As per the previous comment, workaround works fine, removing the blocker flag.
Hi Vijai, I see this bug listed as a known issue in the known issues tracker bug for 3.0.3. Can you please fill out the doc text after changing the doc type to known issue?

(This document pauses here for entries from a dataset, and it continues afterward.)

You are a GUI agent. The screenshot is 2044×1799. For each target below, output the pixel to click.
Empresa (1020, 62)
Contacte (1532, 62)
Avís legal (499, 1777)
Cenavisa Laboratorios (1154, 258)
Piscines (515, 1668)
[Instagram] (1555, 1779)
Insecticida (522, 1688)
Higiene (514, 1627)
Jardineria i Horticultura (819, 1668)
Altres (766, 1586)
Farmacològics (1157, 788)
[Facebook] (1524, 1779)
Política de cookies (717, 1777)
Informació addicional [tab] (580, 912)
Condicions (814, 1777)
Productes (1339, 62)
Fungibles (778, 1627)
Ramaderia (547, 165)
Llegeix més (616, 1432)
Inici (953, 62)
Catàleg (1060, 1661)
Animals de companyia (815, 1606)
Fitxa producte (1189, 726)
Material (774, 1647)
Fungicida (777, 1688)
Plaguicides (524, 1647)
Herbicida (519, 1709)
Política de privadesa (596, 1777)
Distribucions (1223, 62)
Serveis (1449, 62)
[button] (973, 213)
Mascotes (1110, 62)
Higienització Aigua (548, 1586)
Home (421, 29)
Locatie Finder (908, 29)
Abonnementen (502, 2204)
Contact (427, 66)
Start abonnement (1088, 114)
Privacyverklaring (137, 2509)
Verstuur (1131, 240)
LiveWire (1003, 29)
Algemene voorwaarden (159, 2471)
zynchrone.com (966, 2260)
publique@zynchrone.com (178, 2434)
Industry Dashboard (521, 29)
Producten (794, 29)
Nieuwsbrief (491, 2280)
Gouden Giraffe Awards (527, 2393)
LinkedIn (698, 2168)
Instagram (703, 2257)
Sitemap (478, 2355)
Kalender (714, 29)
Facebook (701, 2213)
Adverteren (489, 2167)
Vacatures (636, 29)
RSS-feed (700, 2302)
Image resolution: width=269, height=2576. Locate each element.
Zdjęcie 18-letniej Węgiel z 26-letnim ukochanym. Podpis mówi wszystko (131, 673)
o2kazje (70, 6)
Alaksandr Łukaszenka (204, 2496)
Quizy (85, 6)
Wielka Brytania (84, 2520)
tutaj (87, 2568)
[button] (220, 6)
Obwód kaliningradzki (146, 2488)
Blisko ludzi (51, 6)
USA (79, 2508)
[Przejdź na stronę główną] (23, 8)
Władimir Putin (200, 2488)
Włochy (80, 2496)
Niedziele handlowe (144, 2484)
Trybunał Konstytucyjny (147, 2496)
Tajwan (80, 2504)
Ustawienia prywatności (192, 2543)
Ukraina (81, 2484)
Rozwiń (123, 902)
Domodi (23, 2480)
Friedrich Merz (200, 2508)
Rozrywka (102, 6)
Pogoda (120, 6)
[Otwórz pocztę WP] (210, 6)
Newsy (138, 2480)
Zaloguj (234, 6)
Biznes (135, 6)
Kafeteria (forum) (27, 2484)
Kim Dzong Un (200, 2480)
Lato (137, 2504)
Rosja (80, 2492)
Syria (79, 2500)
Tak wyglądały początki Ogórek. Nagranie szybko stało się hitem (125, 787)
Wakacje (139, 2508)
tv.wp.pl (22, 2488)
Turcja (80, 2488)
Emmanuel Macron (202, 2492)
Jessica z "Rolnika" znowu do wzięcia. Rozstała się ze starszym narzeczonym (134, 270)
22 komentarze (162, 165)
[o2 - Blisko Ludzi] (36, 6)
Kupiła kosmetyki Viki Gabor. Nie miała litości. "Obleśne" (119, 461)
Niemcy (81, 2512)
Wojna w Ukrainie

Changing the doc type to known issue
Hi Vijai, Can you please review the edited doc text for technical accuracy and sign off?
Doc-text looks good to me
While reproducing this issue with latest glusterfs-3.7.5-18 build, below are the observations: Steps to Reproduce: =================== 1.Create a tiered volume. Fuse and NFS mount the volume 2.Enable USS 3.Create some IO 4.Take snapshot (snap1)and activate it 5.Create more IO 6.Take 2 more snapshots (snap2, snap3)and activate them 7.cd to .snaps and list the snapshots Fuse mount : ========== [root@dhcp-0-97 vol1_fuse]# cd .snaps [root@dhcp-0-97 .snaps]# ll total 0 d---------. 0 root root 0 Jan 1 1970 snap1 d---------. 0 root root 0 Jan 1 1970 snap2 d---------. 0 root root 0 Jan 1 1970 snap3 [root@dhcp-0-97 .snaps]# cd snap1 [root@dhcp-0-97 snap1]# ls fuse1 nfs1 NFS mount : ========= [root@dhcp-0-97 .snaps]# ll total 0 drwxr-xr-x. 5 root root 92 Dec 3 16:36 snap1 drwxr-xr-x. 7 root root 138 Dec 3 16:38 snap2 drwxr-xr-x. 7 root root 138 Dec 3 16:38 snap3 [root@dhcp-0-97 .snaps]# cd snap1 [root@dhcp-0-97 snap1]# ls fuse1 nfs1 8.Stop the volume and restore the snapshot to snap3 9.Start the volume 10.Go back to the terminal in Step 7 and perform ls under snap1 under .snaps, it shows "Stale file handle" error message. [root@dhcp35-63 snap1]# ls ls: cannot open directory .: Stale file handle 11. however coming out of snap1 and cding it again works fine without any issues. [root@dhcp35-63 snap1]# cd .. [root@dhcp35-63 .snaps]# ls snap1 snap2 [root@dhcp35-63 .snaps]# cd snap1 [root@dhcp35-63 snap1]# ls fuse1 nfs1
Hi Shashank, If you are getting and ESTALE, then it is an expected behavior. Please see comment# 3. Thanks, Vijay
As per comment# 13, looks like the problem is fixed in glusterfs-3.7, so closing the bug.